**ASSIGNED TASK:**
Please reproduce the entries in full. Keep every character the same.

GIVEN RECORDS section start

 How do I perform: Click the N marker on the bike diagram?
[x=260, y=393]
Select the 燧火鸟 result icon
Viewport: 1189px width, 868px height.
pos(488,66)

GIVEN RECORDS section end

**PROBLEM SOLUTION:**
 How do I perform: Click the N marker on the bike diagram?
[x=260, y=393]
Select the 燧火鸟 result icon
Viewport: 1189px width, 868px height.
pos(488,66)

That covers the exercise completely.